Prices of some basic commodities continue to climb
Santo Domingo, DR.
Some heads of low-income families who go to the markets to buy the foods that make up the “basic food basket” because they believe that they will find them cheaper there affirm that food prices continue to be very high.
However, the Government’s attempts to maintain and lower the cost of food do not seem to be reflected “completely” on the tables of poor households.
Plantains, oil, rice, chicken, and eggs are foods on the “daily plate” of Dominican families, yet they are the protagonists in the collective complaints of mothers of families.
During a tour of the markets of the Feria Ganadera and the Merca Santo Domingo, reporters of Listín Diario observed in the stalls selling Creole food in the Feria Ganadera that the price of a carton of eggs was at RD$190.
According to Juan Perez, a trader in the area, prices have continued to rise, “first they were at 160, now they are up 190,” he added. According to Perez, the food trade is complex because they have to increase the selling price to make a profit.
“If food prices go up, I have to go up as well to make a profit,” said the merchant, while explaining that the price of rice continues to increase: “Before, I used to sell it at RD$25, and now it is around RD$28, and if it is a brand name rice, you know that it is more expensive,” said the merchant when referring to the price at which he sells a pound of rice.
Likewise, Pedro Espinosa, in charge of one of the banana and plantain stands, said that the prices of bananas had significantly increased, affecting his profits, since “these groceries are very expensive. There in the market, they sell us a banana for 8 and 9 pesos; here, I have to sell it for 10 pesos and more to make a profit; when I went to buy it, I wanted to return with my money.”
Oils go down
A seller of edible oils, who preferred not to reveal his identity, indicated that the big companies have slightly reduced the oil price, precisely the oil produced by the Dominican company Mercasid, of the brand “Crisol.” The value of half a gallon is RD$345, a gallon is RD$650, and the “jumbo” is RD$1,100, so “it is not really expensive; the price of Crisol oil has dropped a little,” he said.

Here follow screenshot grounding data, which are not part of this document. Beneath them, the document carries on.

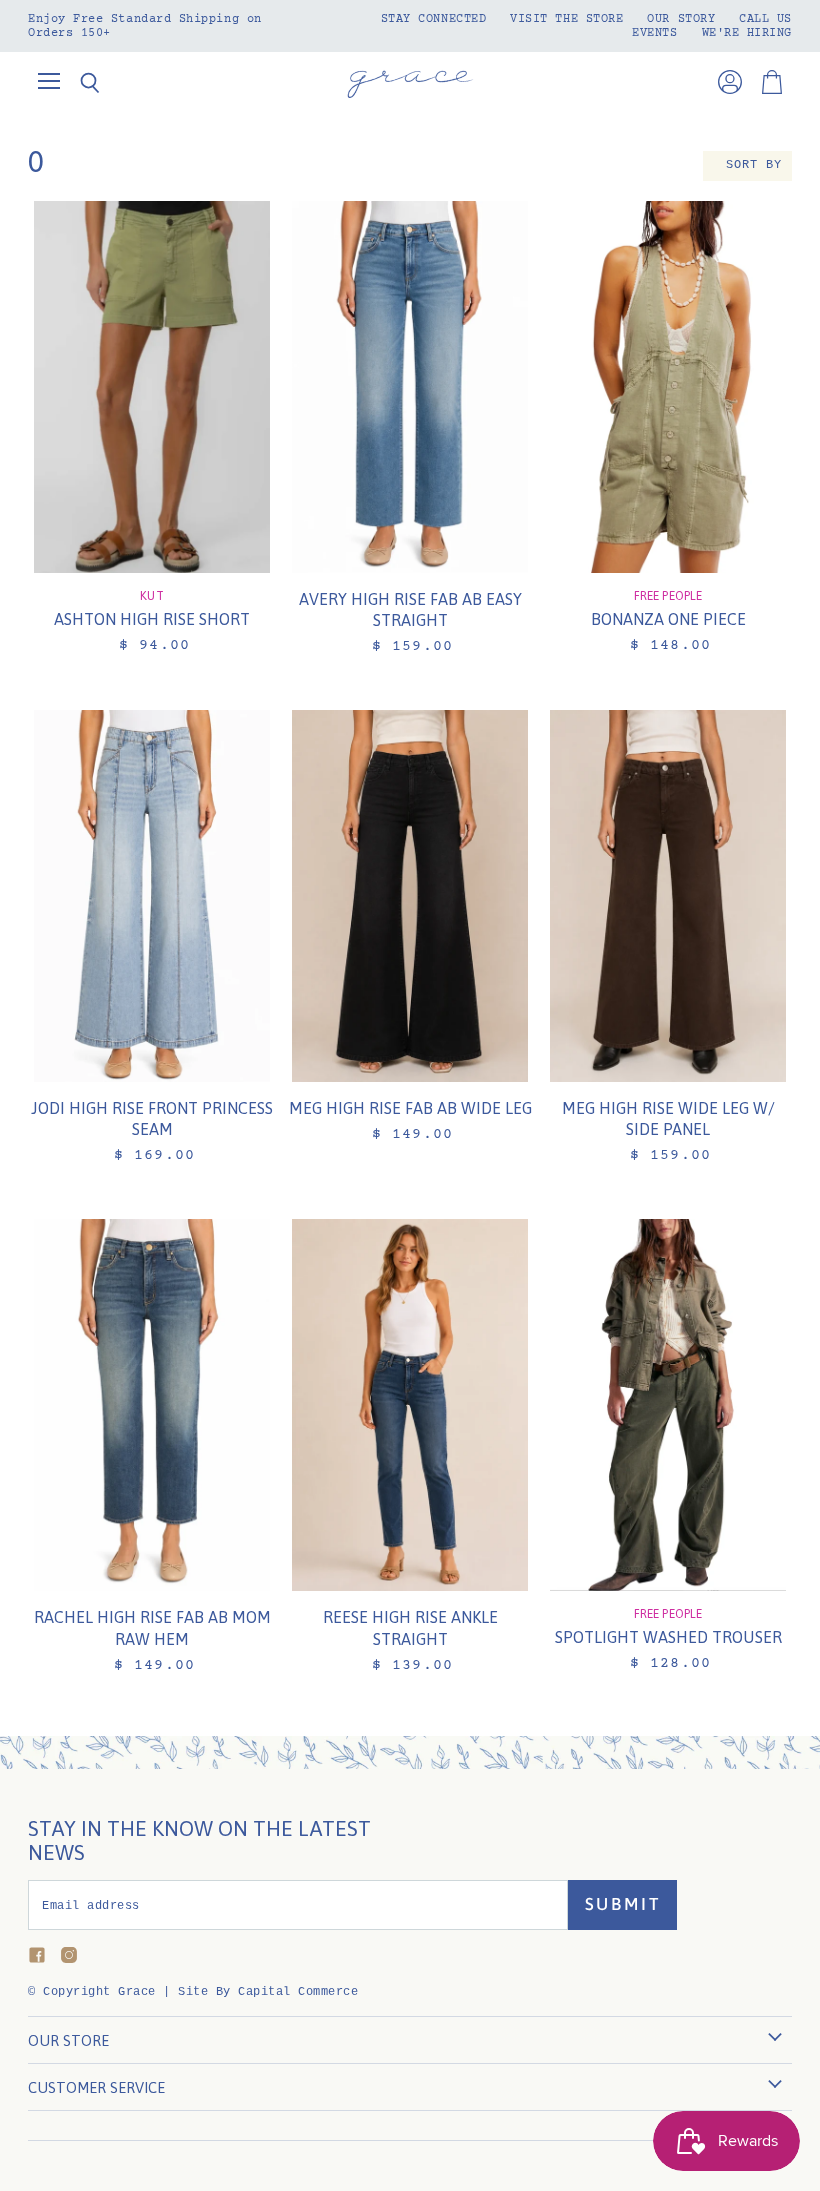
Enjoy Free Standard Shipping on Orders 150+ (145, 26)
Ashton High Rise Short (152, 619)
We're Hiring (747, 33)
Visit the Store (566, 19)
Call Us (765, 19)
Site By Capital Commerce (268, 1992)
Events (654, 33)
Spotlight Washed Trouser (668, 1637)
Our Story (681, 19)
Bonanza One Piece (668, 619)
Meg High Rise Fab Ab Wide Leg (410, 1108)
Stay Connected (434, 19)
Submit (623, 1904)
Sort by (754, 165)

The price of avocado has remained stable between RD$50 and RD$40. “Here, the avocado is stable (price), and it will always depend on the amount of production and the seasons.”
Merchants at a butcher shop clarified that meats “have not increased in value” “A pound of chicken has a value of RD$86, breast RD$145 and pork RD$125.”
María Álvarez, a housewife, expressed her discontent with the cost of some foods, “some prices are stable, but eggs, bananas, and rice are more expensive while explaining that although she recognized that in the markets, the prices are more accessible than in the supermarkets, she does not agree with some increases.
In conversation with Eduardo Torres, the father of a family, he said that the essential foods for good nutrition to feed a family could be bought in the “Merca” at reasonable prices.
“I live in Arroyo Hondo, and I come here only to buy; what I spend on gasoline; I save on food,” said Torres, explaining that he only buys at this stand. Here I buy four avocados for RD$100, beans sell for RD$75, here at RD$50, chicken RD$72, and chicken breast at RD$92.